I chose another player in this round, Taylor Trammel from the Reds. He’s your typical toolsy prep kid with speed and power. We all draft these guys every year. Sometimes they’re Monte Harrison and sometimes they’re Andrew McCutchen.
|42||Kummer||JB Bukauskas||Astros||SP||2017 Draftee|
|48||Helmers||Jeren Kendall||Dodgers||OF||2017 Draftee|
|49||Biesanz||Michael Chavis||Red Sox||3B||AA|
The fourth round is where things really get fun. We’re really past all the highest ranked talent on the industry lists and now you’re just using your intuition to try and snag the guys who will become the 2018 1st round picks — a year early. I was lucky enough to have traded for a few extra fourth round picks and had 3 picks in a row near the back of the round.
One player, I was sitting on all draft was Yankees 55FV SP James Kaprielian. He’s had Tommy John surgery this year, but with any luck I was able to snag a 1st round talent at a 4th round price. Having elite $1 pitchers to call up and hitch your wagons to for 4-9 years is every owner’s dream in this league. I’m just hoping he can be another TJ success story. I believe that if he doesn’t get hurt he’s right up there with Keller and Buehler in the fist round this year.
My other two picks aren’t the most conventional draft choices, but sometimes you just have to go with your gut. Truth be told, Colton Welker was snagged infront of me, so I had to scramble for my last guy, who ended up being Cole Tucker. Tucker is ranked as the #5 Pirates prospect on MLB Pipeline and #7 here at FG by Longenhagen. I skipped rival Pirates SS prospect, Kevin Newman (#4 MLB, #5 FG) because I love the steals that Tucker has piled up in his time in the minors.

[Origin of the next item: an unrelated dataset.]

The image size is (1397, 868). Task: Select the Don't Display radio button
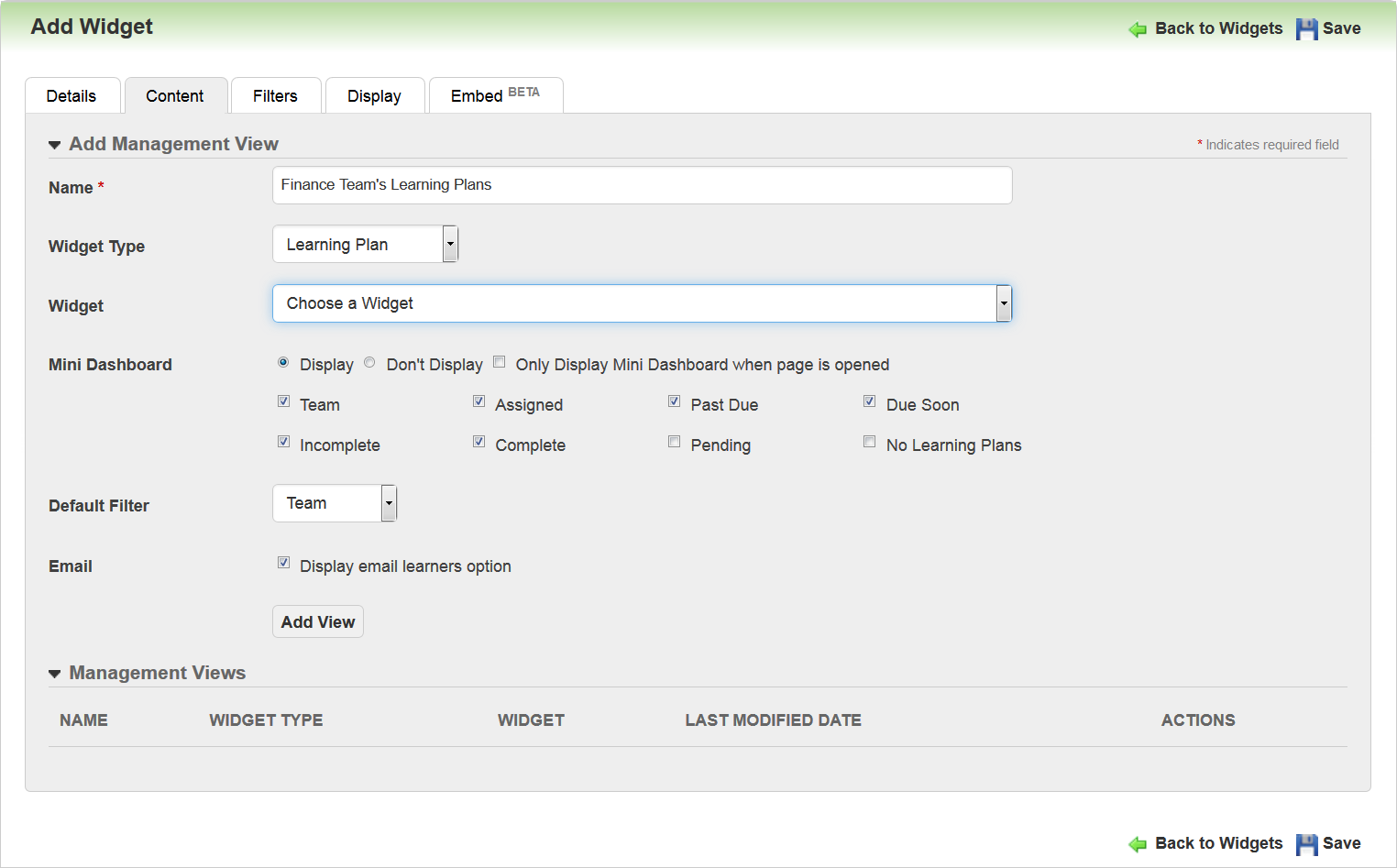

I can see he doesn’t have 60 or 70 grade speed, but when you’re gambling on ceiling you have to throw up a few hail mary shots. I was able to watch some video on Tucker, and the scouting reports told me the same thing my eyes told me, which is that he’s awfully “slappy” for a 6’3 180lb former first round pick. Also, in the video I found, his hands are all over the place from the left side of the plate (he’s a switch hitter). I’m scared and excited all at once.
The last pick I made was Yordan Alvarez. I was so caught up hoping no one noticed him or was writing about him to notice that he made the Future’s Game roster. Much like Jhailyn Ortiz, Alvarez is a former J2 signee as well and also has big time power. He was just recently promoted to A+ after destroying baseballs in A to the tune of a .297 ISO. I like the sound of that.
I’ve had a great time writing up our league’s draft and I hope it’s given some of you dynasty league owners some more names to talk about. I’d love to see comments about who you think got great value in this draft, as well as anyone that wasn’t taken that you might have drafted.
I can tell you that the top players left from the BA Midseason list after we were done drafting were: Luis Urias, Anthony Alford, and pitchers Brandon Woodruff, Alex Faedo, Ian Anderson, Anthony Banda, Erick Fedde, Justus Sheffield, Tyler Mahle, Matt Manning, Beau Burrows, and Nick Niedert. I considered some of these arms with my fourth round picks, but as I said, I prefer to see most of them pitch at AA and spend a higher pick on them if I really like them.